SHORT EXERCISE: Quote the entries word for word, beginning at the line that contains "Click the title" and continuing to the end of the entries. Leave the pictures out of your answer.

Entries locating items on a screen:

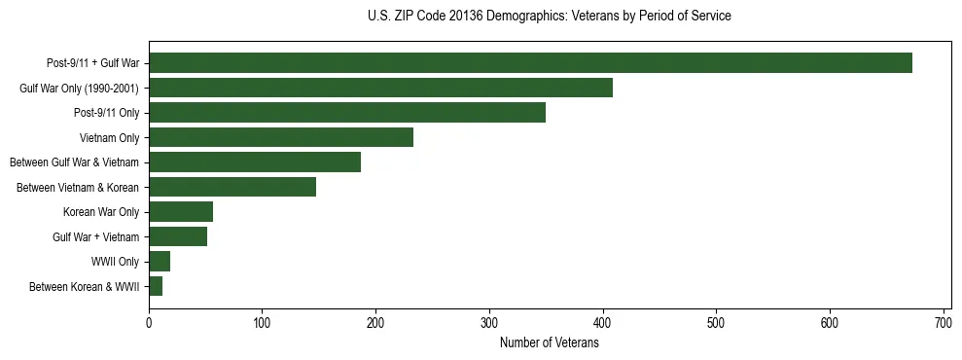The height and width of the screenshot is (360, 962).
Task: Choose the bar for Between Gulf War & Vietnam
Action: (255, 162)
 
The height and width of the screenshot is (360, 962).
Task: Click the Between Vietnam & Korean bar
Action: (232, 187)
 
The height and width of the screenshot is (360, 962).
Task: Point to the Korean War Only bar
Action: (181, 212)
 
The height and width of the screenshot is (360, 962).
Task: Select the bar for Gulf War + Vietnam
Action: (178, 236)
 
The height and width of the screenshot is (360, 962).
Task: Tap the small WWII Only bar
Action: (160, 262)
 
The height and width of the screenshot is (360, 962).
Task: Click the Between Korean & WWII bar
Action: (156, 286)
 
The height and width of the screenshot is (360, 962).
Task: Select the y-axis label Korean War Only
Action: (101, 212)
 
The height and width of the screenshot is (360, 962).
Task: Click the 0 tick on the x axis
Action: (149, 322)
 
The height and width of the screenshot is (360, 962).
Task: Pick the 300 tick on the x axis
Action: (489, 322)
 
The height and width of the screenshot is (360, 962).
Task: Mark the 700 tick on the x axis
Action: (943, 322)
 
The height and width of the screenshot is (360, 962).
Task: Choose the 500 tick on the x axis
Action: (716, 322)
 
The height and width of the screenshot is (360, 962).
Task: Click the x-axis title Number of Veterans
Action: (549, 342)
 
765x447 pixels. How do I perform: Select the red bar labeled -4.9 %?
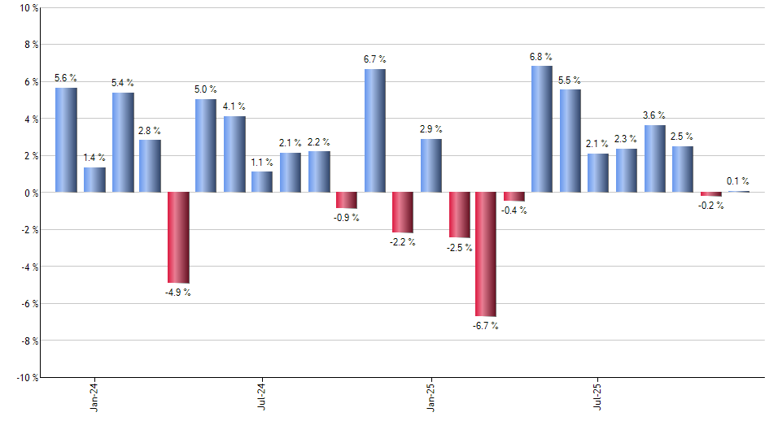pos(178,237)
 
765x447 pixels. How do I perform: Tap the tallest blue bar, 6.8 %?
pos(542,129)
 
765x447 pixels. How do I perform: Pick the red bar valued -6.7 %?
pos(486,254)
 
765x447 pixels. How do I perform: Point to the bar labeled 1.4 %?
pos(94,180)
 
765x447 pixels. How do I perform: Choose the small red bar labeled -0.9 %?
pos(347,200)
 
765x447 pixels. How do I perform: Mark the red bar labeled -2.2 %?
pos(403,212)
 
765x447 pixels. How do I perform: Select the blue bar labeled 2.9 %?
pos(431,166)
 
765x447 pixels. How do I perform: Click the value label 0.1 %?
pos(738,181)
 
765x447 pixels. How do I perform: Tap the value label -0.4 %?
pos(514,210)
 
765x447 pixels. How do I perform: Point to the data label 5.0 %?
pos(206,89)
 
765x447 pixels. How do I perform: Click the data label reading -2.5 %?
pos(459,247)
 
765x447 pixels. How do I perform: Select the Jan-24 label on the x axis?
pos(94,396)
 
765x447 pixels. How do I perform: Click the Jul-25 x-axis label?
pos(598,396)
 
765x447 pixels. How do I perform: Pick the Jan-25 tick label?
pos(431,396)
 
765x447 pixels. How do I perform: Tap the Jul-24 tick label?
pos(262,396)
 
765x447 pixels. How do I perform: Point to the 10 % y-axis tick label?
pos(28,8)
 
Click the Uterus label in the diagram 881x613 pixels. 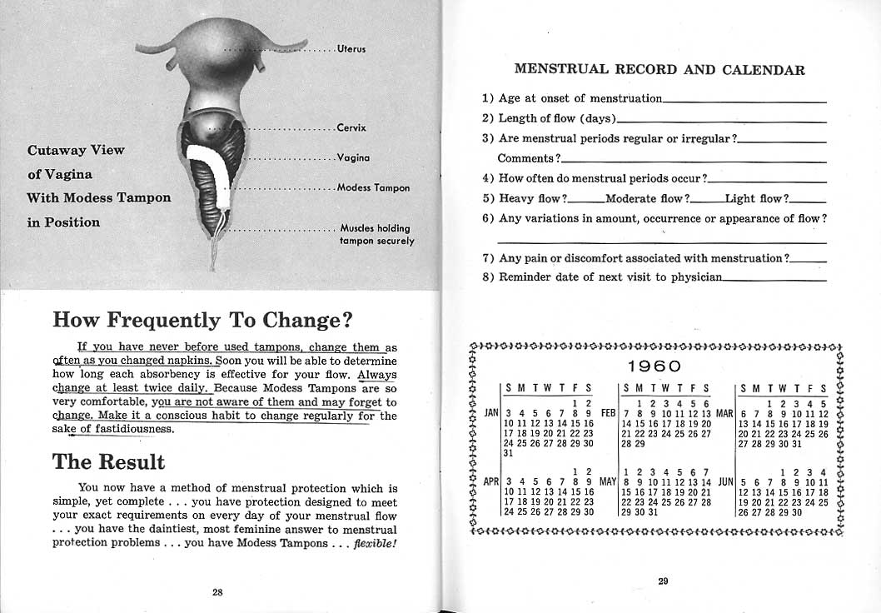click(x=351, y=48)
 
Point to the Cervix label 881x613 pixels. click(x=351, y=128)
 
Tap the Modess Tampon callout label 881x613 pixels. click(x=373, y=187)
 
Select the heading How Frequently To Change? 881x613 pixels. click(x=202, y=320)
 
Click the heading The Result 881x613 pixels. click(x=108, y=461)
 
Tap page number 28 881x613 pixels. click(x=217, y=592)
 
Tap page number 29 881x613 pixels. click(x=663, y=581)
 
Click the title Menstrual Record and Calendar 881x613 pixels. click(x=660, y=70)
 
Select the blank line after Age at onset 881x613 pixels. click(x=744, y=100)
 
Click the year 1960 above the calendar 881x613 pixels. click(x=655, y=366)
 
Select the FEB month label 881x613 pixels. click(x=608, y=412)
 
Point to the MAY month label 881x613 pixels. click(x=607, y=481)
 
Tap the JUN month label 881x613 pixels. click(x=724, y=481)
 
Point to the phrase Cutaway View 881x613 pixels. click(x=76, y=150)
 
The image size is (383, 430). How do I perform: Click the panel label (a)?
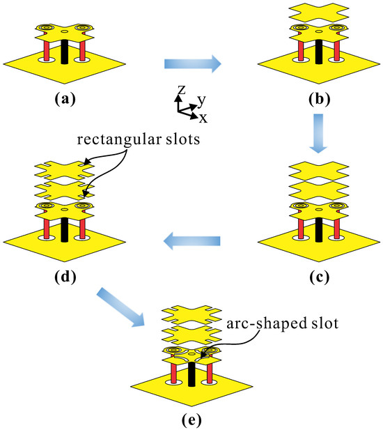point(65,98)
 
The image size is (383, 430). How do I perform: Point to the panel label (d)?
point(65,275)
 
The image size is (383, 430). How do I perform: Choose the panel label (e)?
point(191,420)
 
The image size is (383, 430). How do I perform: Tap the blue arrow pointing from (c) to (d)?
point(192,242)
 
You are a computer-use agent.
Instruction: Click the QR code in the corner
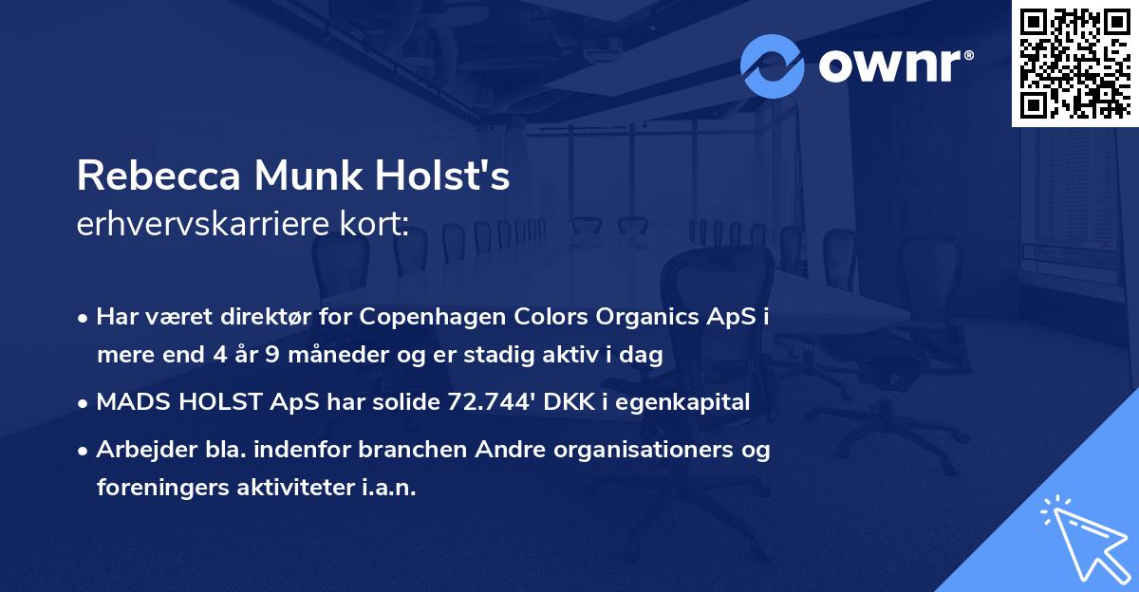click(x=1074, y=64)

FINISHED EXERCISE:
Click the title Menstrual Record and Calendar 881x613 pixels. click(x=660, y=70)
 
Select the blank line after Age at onset 881x613 pixels. click(x=744, y=100)
 
Click the year 1960 above the calendar 881x613 pixels. click(x=655, y=366)
 
Select the FEB month label 881x613 pixels. click(x=608, y=412)
 
Point to the MAY month label 881x613 pixels. click(x=607, y=481)
 
Tap the JUN month label 881x613 pixels. click(x=724, y=481)
 
Point to the phrase Cutaway View 881x613 pixels. click(x=76, y=150)
 
The image size is (383, 430). How do I perform: Click the panel label (a)?
point(65,98)
 
The image size is (383, 430). How do I perform: Point to the panel label (d)?
point(65,275)
 
The image size is (383, 430). How do I perform: Choose the panel label (e)?
point(191,420)
 
The image size is (383, 430). How do I perform: Tap the blue arrow pointing from (c) to (d)?
point(192,242)
 
You are a computer-use agent.
Instruction: Click the QR code in the corner
click(x=1074, y=64)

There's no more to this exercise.